On 26 May 2015 the 'Understanding and Christian Doctrine' project met for its final seminar, and heard a presentation by Hazel Henson on her work on the ‘Christianity Project’. This project was born out of a collaboration between the Cambridge Inter-faith Programme’s and the Church of England’s Board of Education, and was aimed at developing a new approach to teaching about Christianity in primary and secondary schools in the UK.
In a brief overview of the 20th century history of RE in the UK, Henson described its development from the work of turn-of-the-century philanthropist Joseph Watson’s founding of schools for the working class that would essentially catechize it’s pupils into the Church of England, through to the post-war period of Ninian Smart and the Lancaster School’s introduction of a phenomenological inquiry into varieties of religions as a cultural study, into the late 20th and early 21st century reductionist, “shared ‘noble’ teachings” emphasis in RE.
A 2010 study by OFSTED found that the teaching that resulted from these models couldn’t present the religions in such a way as to show why and how people actually adhere to them, because it failed to capture the distinctive nature of the various faiths in a way that would be recognizable to their participants. It was particularly poor on articulating religious beliefs. The study was particularly critical of the state of RE in Christian theology. In 2013 OFSTED conducted a new study and, according to their criteria, found that 60% of RE lessons were only satisfactory or adequate, and that the teaching of Christianity in particular tended to be mediocre. A 2014 study found that Church of England schools demonstrated similar inadequacies.
The Christianity Project was born out a desire to address the specific problem of RE in Christian teaching.
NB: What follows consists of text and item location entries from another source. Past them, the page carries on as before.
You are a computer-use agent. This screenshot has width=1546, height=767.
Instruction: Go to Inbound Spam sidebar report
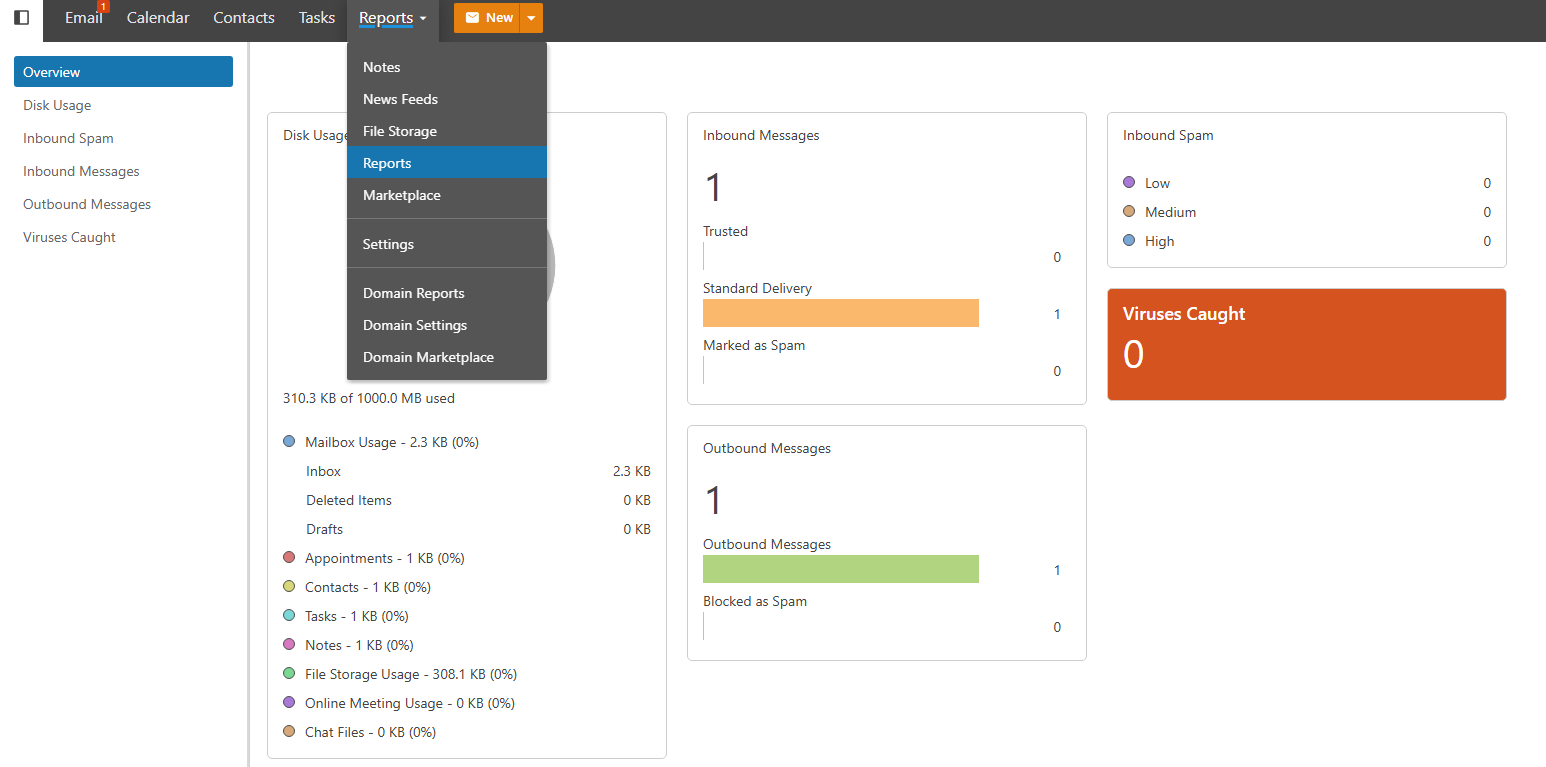68,138
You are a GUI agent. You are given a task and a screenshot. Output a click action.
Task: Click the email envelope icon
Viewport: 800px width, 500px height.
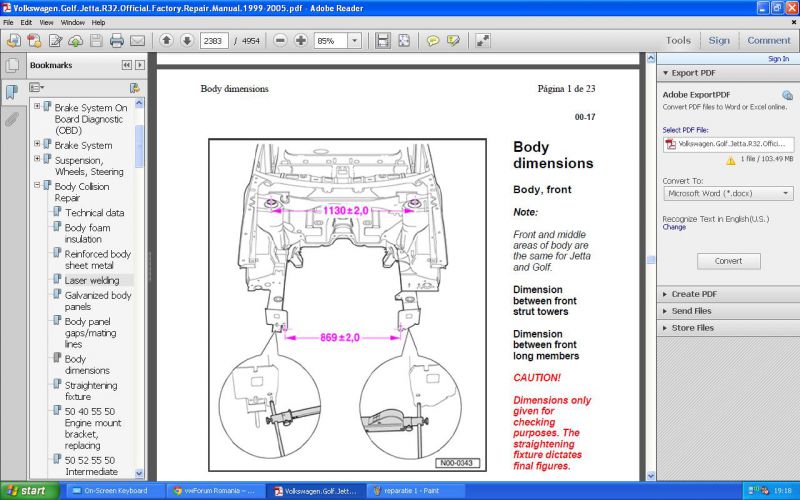coord(137,41)
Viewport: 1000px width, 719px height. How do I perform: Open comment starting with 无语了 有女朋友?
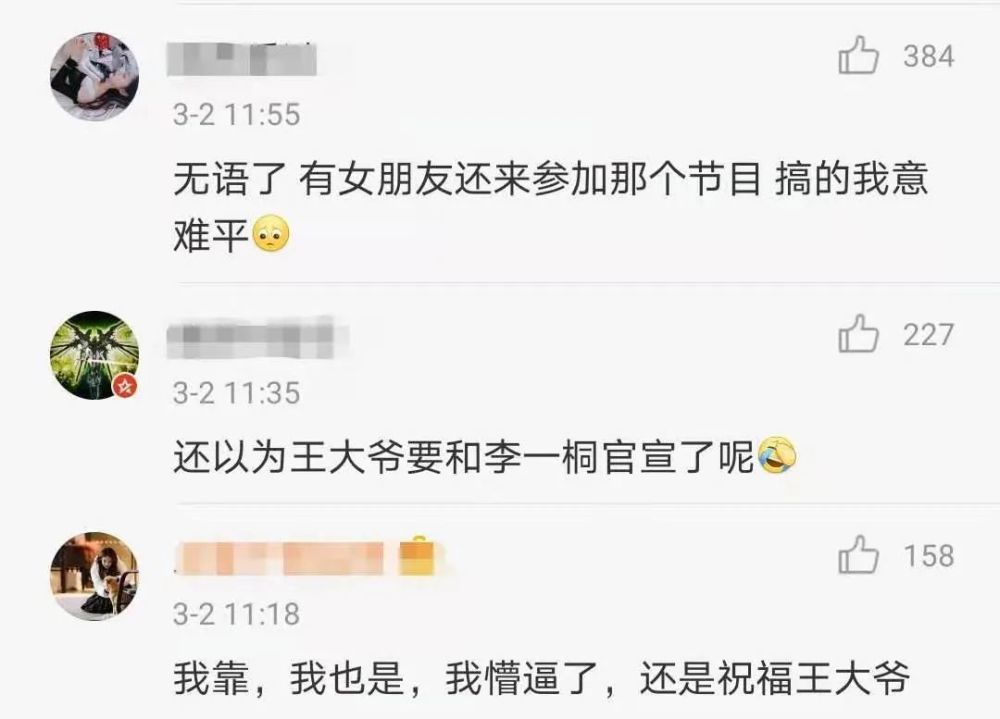point(550,207)
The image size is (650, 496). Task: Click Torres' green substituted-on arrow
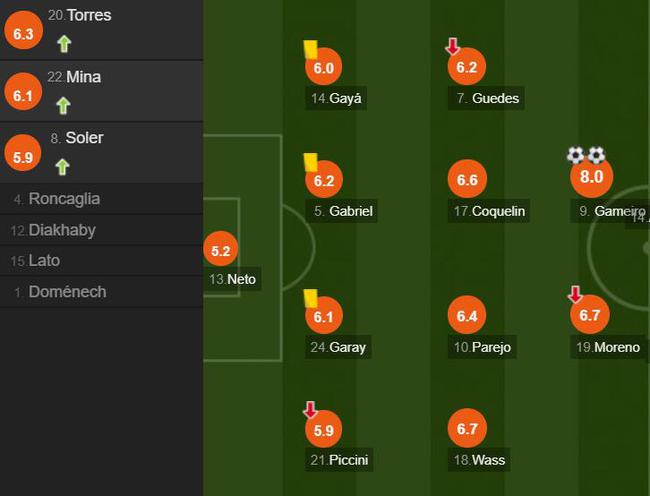(64, 44)
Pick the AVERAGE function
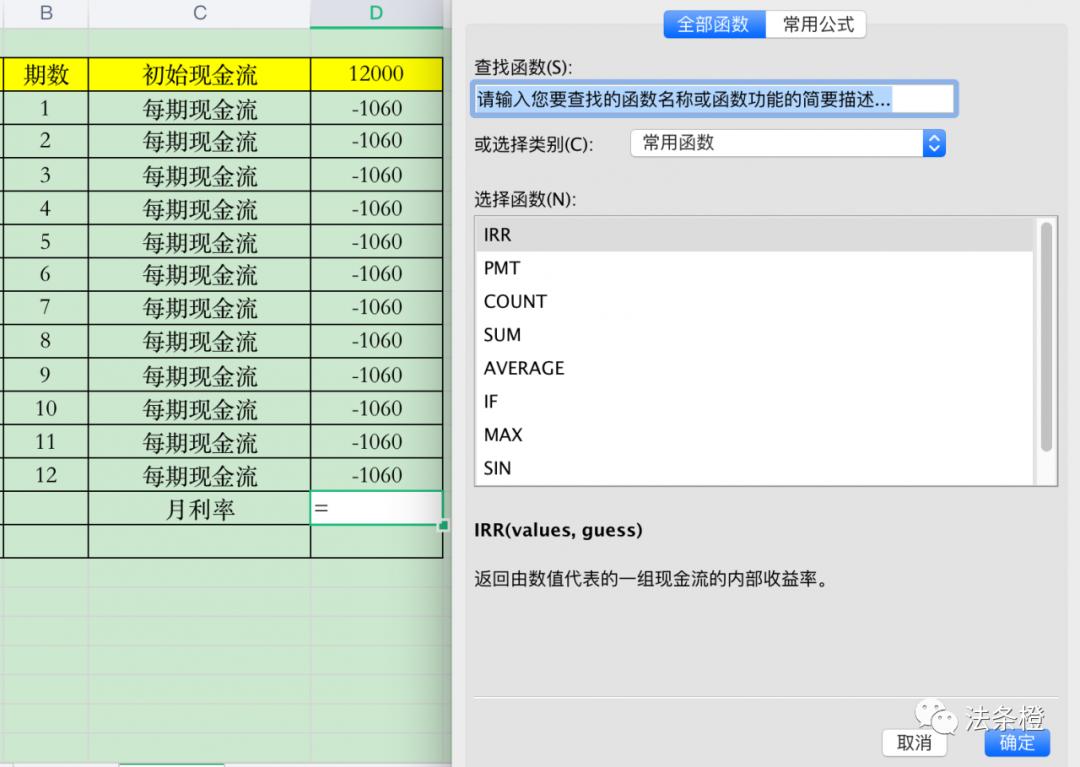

It asked how whether it was possible to develop a curriculum which would lead pupils into an understanding of the overall shape of Christian theology, and help them understand what it meant for Christians of the past and present to inhabit this shape as they conducted their lives in the world. The goal was that children would come away from RE lessons not simply knowing what happens in a church on Sunday or what the basic plot of Noah’s Ark is, but with a theological understanding of why things happened the way they did on Sunday and why a story like Noah’s Ark was important.
The model developed in the project was based on three key assumptions. First, not all religions are the same. Second, the content and method of teaching should be shaped by the religion being studied. And third, in the case of Christianity this mean that narrative theology can provide a good overall framework.
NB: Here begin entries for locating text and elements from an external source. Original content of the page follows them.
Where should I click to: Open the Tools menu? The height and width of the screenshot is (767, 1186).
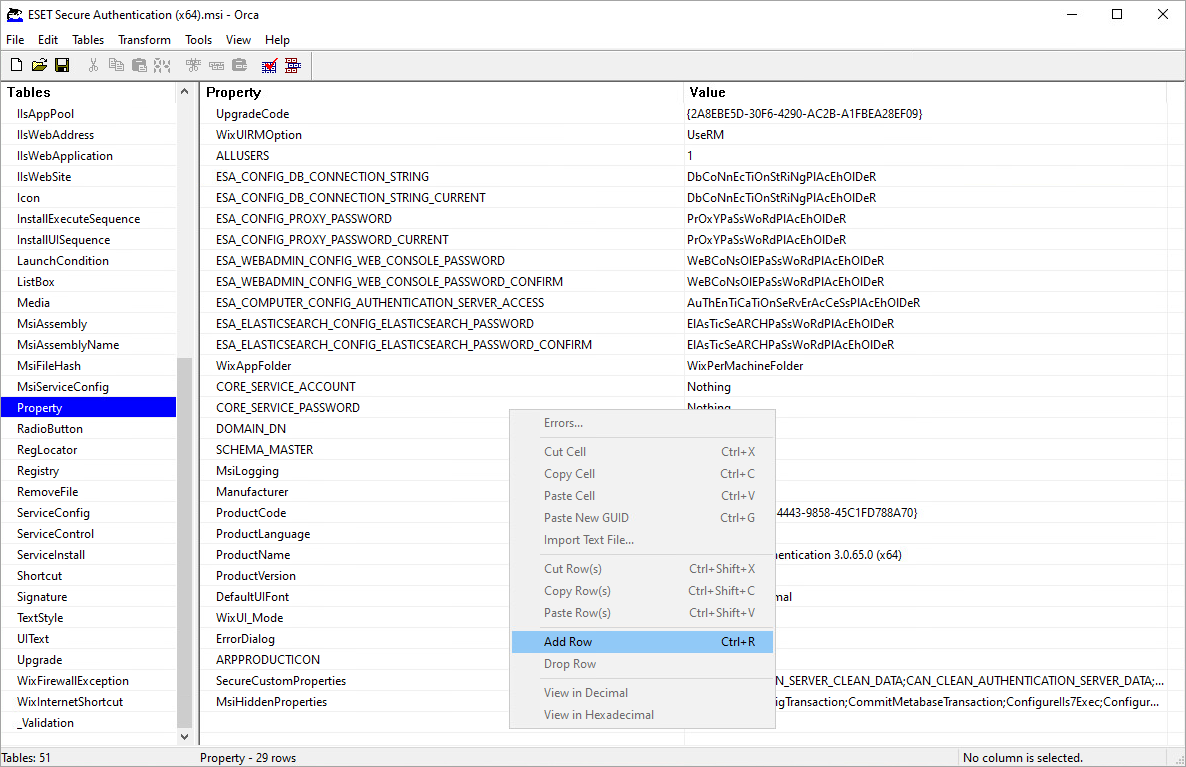click(x=198, y=40)
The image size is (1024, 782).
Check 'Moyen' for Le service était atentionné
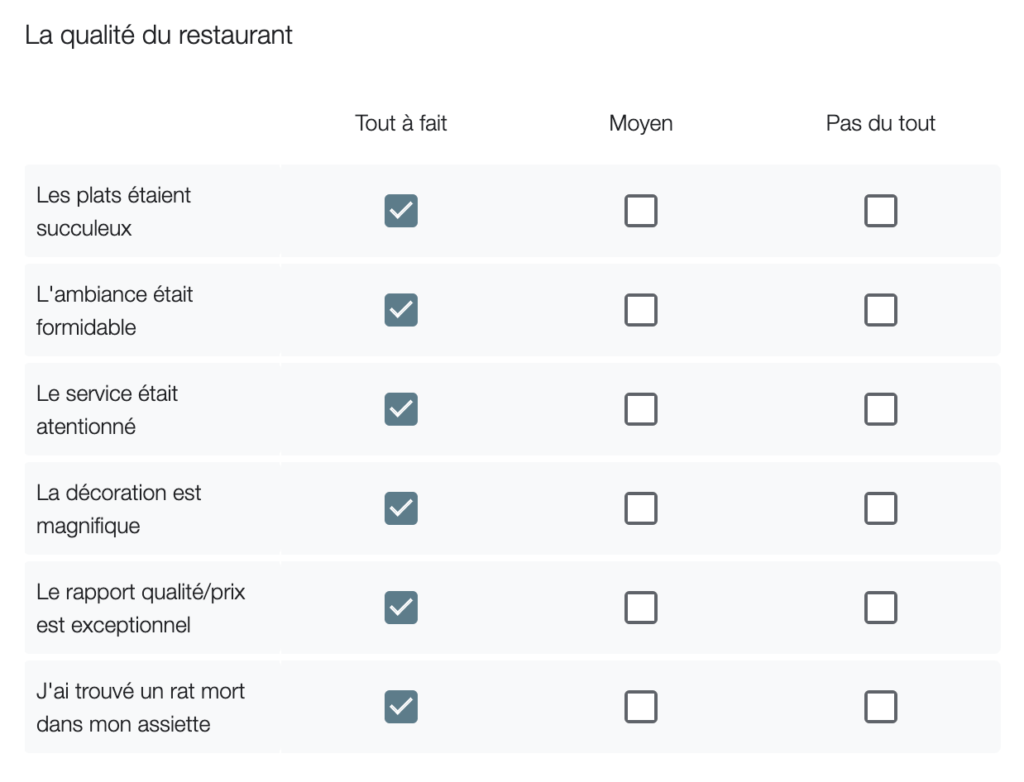pyautogui.click(x=641, y=409)
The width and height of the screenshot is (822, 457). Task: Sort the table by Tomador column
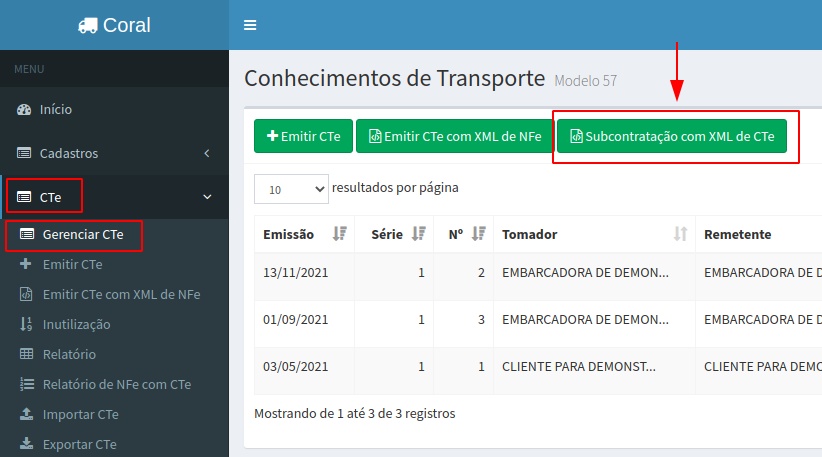coord(590,234)
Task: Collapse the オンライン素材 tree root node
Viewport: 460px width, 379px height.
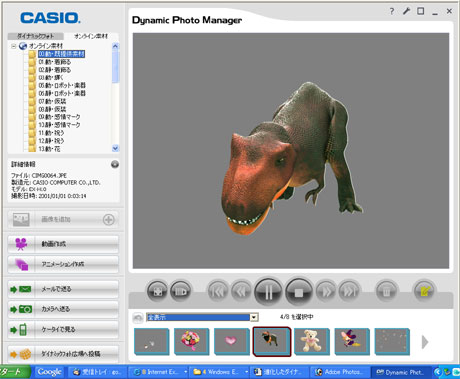Action: click(x=14, y=46)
Beginning with the ‘foundation stage’ the curriculum introduces the youngest pupils to the themes of Creation, Incarnation, and Salvation – not, of course, by offering complex theological explanations, but by exploring stories told in key Christian festivals and practices. In future years, the same overall plot is explored again and again, with new elements being added (such as Fall, or Covenant), with the level of sophistication increasing with each pass through the story. By the time they reach year 6, the pupils should know, for instance, that there are different interpretations of scriptural texts, and be able to compare them.